In business, believe it or not, integrity and trust matter. If your marketing literature indicates that your company’s laptop PC is powered by a Core Duo T2300 microprocessor, that had better be the case. If it isn’t, customers will rightly wonder about other inaccuracies and deceptions that might be embedded in your marketing propaganda.

It’s quite irrelevant as to whether you, as a vendor, believe customers really need the virtualization features the T2300 offers and the T2300E doesn’t. That’s for customers to decide; and they should be able to make that decision based on accurate product information contained in data sheets for your products and those of your competitors.

Dell seems to think an apology, and now a refund, makes everything right, but I’m not sure it does.
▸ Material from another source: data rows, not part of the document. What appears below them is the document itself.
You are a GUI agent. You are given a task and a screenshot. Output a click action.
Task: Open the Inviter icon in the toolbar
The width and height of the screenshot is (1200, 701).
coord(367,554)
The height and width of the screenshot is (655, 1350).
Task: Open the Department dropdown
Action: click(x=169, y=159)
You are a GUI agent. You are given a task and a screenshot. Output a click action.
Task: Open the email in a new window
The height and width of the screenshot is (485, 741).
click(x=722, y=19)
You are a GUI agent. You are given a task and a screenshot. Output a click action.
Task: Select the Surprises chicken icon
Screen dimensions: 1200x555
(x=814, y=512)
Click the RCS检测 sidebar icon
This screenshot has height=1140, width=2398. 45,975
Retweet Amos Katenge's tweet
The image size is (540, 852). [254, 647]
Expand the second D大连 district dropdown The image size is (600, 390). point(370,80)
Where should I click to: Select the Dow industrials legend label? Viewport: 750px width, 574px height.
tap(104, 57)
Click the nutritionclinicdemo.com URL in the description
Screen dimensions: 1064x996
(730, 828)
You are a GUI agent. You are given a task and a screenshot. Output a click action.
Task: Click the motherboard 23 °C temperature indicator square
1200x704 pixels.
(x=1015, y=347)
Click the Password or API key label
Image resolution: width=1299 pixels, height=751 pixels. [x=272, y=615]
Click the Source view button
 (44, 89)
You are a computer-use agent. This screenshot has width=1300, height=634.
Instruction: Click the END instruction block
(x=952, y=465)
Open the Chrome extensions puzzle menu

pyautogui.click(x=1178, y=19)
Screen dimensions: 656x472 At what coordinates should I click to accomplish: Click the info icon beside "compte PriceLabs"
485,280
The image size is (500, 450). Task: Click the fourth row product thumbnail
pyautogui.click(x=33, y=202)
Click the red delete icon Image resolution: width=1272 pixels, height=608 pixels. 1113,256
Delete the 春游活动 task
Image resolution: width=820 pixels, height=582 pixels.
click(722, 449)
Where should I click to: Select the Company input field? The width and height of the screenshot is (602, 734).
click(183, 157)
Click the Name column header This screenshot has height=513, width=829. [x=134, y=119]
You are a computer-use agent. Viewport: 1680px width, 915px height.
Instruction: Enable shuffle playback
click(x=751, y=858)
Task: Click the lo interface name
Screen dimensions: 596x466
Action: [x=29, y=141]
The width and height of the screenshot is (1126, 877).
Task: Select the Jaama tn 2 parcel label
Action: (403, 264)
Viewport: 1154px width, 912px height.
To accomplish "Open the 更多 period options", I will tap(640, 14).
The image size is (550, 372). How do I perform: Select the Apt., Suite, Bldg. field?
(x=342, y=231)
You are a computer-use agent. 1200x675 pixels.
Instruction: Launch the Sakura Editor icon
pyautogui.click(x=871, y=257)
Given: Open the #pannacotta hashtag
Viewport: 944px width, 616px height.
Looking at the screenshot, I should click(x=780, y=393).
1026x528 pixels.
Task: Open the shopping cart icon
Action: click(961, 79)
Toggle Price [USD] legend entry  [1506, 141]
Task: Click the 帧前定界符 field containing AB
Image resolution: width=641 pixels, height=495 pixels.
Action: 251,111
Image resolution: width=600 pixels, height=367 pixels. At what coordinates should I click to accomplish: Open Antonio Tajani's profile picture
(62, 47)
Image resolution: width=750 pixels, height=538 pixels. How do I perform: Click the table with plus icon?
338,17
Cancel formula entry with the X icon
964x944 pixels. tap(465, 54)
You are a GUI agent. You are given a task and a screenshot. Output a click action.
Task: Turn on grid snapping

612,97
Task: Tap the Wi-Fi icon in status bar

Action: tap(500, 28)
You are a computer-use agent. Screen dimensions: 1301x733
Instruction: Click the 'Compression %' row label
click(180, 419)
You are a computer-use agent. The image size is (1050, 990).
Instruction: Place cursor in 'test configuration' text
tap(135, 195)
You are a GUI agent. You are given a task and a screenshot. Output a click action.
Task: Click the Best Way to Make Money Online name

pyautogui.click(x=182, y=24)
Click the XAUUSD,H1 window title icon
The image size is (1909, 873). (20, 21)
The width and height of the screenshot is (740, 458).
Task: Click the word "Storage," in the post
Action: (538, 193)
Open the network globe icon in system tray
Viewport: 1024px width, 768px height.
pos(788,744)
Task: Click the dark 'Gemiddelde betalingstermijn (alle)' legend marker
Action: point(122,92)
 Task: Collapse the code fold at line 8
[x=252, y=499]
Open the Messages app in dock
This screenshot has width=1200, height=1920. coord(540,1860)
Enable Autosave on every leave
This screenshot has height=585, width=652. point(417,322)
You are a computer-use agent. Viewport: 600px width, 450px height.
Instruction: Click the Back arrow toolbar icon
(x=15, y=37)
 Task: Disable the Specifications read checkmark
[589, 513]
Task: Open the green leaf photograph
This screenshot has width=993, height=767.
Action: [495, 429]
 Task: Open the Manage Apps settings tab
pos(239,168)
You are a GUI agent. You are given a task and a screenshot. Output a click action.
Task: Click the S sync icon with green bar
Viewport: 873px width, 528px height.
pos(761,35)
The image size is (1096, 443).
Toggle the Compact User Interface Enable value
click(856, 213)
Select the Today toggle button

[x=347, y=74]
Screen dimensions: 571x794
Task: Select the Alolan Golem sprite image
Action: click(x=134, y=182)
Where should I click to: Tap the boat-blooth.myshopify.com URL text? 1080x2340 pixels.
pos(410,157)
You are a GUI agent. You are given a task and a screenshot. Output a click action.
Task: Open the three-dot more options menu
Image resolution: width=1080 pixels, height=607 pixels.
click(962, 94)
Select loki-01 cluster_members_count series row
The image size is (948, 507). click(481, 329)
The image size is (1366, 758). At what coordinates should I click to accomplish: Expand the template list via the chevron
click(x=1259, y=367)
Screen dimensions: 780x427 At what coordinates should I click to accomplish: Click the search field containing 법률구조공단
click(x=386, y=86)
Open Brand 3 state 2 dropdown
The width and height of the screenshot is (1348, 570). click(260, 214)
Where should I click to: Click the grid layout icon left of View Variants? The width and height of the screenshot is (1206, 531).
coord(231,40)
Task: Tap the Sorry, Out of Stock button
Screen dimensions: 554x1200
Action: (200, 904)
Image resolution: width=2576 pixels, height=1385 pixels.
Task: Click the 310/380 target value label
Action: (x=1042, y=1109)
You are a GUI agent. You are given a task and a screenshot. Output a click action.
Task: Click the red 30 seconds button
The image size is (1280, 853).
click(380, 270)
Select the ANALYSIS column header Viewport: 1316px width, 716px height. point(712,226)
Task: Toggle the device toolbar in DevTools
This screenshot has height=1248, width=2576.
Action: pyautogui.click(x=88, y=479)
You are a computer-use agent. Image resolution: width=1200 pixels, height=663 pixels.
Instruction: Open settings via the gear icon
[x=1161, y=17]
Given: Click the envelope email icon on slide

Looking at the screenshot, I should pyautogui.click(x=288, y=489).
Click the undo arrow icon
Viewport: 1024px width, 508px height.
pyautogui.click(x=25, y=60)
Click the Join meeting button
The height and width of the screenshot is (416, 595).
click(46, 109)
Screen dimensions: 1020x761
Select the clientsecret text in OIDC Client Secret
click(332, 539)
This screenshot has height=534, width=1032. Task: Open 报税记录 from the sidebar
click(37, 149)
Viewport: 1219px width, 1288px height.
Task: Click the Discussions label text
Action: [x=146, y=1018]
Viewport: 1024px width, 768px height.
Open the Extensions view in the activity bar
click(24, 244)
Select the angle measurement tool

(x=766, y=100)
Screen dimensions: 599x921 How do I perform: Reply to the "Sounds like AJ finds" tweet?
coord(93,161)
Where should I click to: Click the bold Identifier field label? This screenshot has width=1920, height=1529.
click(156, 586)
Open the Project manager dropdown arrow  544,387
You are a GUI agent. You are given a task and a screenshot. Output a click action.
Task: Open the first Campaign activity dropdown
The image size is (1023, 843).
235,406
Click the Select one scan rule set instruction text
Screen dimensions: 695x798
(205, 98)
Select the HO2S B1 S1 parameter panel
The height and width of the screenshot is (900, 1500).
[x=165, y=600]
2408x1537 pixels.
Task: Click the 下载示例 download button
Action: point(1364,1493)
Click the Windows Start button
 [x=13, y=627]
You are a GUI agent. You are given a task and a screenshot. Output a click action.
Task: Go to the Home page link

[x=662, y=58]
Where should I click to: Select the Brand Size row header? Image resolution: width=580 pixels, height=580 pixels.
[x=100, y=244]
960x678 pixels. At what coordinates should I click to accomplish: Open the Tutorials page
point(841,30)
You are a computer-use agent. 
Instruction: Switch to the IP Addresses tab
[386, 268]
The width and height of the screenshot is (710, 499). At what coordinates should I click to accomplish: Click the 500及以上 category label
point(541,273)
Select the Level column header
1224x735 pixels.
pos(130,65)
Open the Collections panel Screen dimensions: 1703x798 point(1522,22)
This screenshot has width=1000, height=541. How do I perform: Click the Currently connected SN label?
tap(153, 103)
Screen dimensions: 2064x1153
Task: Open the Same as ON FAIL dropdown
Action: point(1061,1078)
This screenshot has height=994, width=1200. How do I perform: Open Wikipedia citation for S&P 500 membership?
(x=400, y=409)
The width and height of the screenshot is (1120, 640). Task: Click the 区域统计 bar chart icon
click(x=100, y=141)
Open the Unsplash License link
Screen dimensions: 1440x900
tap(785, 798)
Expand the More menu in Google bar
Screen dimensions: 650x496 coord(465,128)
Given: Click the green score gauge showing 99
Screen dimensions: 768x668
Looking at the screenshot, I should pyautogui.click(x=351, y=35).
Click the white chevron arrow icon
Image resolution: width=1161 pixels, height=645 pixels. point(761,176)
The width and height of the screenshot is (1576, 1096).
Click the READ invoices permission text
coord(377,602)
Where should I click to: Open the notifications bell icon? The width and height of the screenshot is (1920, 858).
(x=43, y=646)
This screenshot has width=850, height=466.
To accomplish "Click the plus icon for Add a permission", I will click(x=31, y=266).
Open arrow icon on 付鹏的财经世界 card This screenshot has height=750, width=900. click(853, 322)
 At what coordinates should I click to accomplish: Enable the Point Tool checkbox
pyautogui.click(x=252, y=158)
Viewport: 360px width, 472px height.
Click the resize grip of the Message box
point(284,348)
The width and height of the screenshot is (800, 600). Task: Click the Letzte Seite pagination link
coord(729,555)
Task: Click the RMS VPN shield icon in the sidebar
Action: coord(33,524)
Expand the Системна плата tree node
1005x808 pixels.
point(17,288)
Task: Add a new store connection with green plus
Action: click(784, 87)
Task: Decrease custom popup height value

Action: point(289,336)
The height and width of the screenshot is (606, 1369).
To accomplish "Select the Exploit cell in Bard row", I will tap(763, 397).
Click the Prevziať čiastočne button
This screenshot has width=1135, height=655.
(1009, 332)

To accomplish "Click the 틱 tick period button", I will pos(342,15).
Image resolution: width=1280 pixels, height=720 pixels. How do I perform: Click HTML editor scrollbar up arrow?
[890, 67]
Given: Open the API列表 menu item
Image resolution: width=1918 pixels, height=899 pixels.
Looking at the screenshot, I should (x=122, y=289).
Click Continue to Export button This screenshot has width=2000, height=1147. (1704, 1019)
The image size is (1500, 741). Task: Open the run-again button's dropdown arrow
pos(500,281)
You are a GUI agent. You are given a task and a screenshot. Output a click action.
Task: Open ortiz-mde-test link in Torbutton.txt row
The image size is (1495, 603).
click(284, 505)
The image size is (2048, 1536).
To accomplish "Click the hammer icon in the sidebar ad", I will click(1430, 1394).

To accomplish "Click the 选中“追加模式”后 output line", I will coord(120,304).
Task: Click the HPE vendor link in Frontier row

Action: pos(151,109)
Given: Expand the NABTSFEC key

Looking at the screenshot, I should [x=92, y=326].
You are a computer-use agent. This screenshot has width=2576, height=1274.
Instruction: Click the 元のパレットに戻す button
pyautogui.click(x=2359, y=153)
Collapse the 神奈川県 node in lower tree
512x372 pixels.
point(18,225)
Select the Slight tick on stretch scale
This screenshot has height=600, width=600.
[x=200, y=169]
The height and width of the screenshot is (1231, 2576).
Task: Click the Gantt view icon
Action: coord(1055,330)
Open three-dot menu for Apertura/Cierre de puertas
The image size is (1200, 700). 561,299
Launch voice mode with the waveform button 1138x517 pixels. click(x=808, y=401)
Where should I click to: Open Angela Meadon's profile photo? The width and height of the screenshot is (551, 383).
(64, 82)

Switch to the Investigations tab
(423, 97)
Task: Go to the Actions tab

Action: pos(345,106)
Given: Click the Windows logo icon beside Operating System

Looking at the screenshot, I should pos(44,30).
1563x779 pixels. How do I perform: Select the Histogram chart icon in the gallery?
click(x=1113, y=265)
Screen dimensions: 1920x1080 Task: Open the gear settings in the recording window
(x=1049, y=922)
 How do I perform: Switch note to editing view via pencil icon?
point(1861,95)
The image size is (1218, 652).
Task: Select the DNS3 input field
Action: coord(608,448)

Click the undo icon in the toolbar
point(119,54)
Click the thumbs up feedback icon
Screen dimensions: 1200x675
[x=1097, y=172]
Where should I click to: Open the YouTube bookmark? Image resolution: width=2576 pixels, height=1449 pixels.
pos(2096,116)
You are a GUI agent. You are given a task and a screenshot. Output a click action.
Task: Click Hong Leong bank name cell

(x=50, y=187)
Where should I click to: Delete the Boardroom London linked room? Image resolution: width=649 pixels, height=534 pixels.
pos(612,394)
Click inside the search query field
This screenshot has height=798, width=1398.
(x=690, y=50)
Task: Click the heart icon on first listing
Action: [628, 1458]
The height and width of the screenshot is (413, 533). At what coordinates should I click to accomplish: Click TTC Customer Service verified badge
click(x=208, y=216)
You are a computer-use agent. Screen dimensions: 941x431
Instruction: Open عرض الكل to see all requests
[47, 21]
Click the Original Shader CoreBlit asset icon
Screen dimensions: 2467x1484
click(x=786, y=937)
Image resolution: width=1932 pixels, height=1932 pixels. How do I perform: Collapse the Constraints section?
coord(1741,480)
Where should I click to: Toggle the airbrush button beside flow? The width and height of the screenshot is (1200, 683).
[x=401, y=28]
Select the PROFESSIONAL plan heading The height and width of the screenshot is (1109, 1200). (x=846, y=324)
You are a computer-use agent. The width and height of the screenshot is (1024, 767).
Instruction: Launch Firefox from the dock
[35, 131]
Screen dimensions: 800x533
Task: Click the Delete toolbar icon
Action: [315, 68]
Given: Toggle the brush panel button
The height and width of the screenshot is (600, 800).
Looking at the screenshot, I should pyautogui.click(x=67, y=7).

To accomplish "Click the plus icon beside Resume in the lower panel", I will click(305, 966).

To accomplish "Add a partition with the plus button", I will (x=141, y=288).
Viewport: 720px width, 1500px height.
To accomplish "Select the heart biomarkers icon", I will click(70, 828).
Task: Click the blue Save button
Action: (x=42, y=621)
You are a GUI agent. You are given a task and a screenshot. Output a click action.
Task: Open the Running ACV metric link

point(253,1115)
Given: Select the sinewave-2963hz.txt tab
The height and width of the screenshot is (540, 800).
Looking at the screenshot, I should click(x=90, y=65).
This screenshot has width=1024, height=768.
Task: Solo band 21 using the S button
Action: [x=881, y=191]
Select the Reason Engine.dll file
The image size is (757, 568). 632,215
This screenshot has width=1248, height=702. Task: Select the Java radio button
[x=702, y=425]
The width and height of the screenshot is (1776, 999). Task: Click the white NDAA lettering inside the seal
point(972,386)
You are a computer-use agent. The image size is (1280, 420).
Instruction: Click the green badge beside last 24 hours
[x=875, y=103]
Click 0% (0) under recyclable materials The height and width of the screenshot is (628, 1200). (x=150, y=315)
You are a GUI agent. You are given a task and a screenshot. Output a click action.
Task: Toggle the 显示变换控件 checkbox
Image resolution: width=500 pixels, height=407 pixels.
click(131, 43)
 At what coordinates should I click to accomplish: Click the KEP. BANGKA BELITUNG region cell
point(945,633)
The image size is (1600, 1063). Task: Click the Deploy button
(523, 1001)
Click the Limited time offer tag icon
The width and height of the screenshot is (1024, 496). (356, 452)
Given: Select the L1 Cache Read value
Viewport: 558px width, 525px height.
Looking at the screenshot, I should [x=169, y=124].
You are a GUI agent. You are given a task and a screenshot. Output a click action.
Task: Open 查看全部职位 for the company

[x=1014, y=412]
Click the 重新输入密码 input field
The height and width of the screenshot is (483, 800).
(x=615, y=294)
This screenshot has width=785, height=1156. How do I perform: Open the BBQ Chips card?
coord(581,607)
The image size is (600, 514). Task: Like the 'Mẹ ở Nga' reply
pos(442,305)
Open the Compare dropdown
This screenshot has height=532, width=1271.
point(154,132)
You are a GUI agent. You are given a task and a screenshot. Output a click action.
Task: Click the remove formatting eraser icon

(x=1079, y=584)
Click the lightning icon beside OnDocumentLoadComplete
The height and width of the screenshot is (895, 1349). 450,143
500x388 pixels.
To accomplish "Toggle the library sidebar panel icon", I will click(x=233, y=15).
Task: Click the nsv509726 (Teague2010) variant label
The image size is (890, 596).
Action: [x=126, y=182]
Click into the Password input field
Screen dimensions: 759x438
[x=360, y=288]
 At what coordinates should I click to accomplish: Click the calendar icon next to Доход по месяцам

I think this issue is a microcosm of the problems at Dell. The company has become complacent, myopic, arrogant, and focused overwhelmingly on its own internal imperatives for operational efficiency and cost savings rather than on making and selling products that satisfy customers.

The company seems to have forgotten that its direct-sales model and build-to-order supply chain were means to an end: customer satisfaction. Now, it seems, the model and the operational methodology have become ends in themselves. Dell doesn’t seem to care what products fall out of the process, or whether customers enjoy using them.

It’s what happens when a company maniacally puts operational process ahead of everything else.